Тогда директор и пригласил его на работу в музей. Сказал: «Соглашайся, Пётр Игнатьич, со всех сторон тебе выгодно».

«И что за должность, – поинтересовался папка. – Как называется?»

«Называется: «ангел-хранитель музея», – глазом не моргнув, отозвался директор. – Хочешь, в трудовую книжку так и напишу?»
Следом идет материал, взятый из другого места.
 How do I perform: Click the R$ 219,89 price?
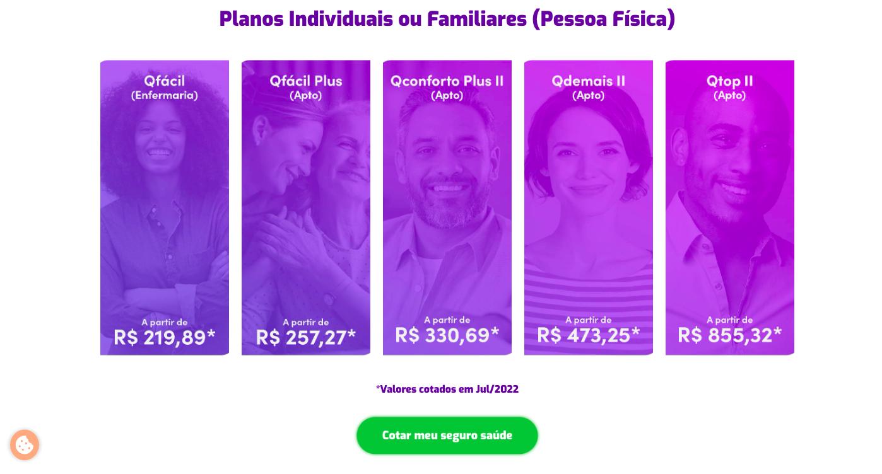tap(165, 337)
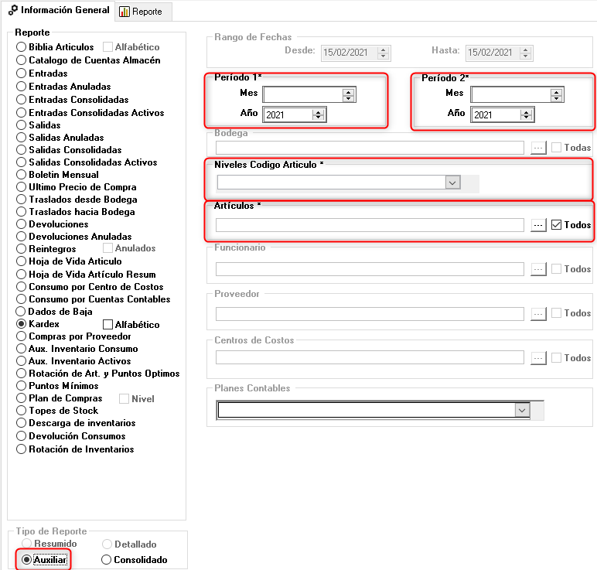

Тут ещё повезло: уезжал в Москву давний приятель директора, продавал дом на улице Киселёва – место прекрасное, самый центр, сектор частной застройки. С одной стороны боязно: это ведь только кажется, что легко переехать из села, где прожил чуть не всю жизнь, в город, в дом, который люди тоже обживали своим многолетним теплом. А сараюшки, а сад, а хозяйство, а мастерская во дворе? Как их доставить – по воздуху перенести?.. Мама прямо на дыбы: куда ещё, зачем?! Чего тебе не хватает?! Но папка хитростью вывез её в город, якобы погулять-осмотреться, а гуляючи, притащил на Киселёва «только глянуть на домик». Глянули… и оба влюбились. И словно кто дирижировал этой замечательной переменой в их жизни, всё так быстро свершилось, что и оглянуться, и испугаться не успели: на удивление быстро сыскались покупатели на всё деревенское хозяйство (в те годы их живописный район уже начали присматривать москвичи, дома покупали под дачи, и по ценам почти московским. Так что обмен и в деньгах получился вполне подъёмным).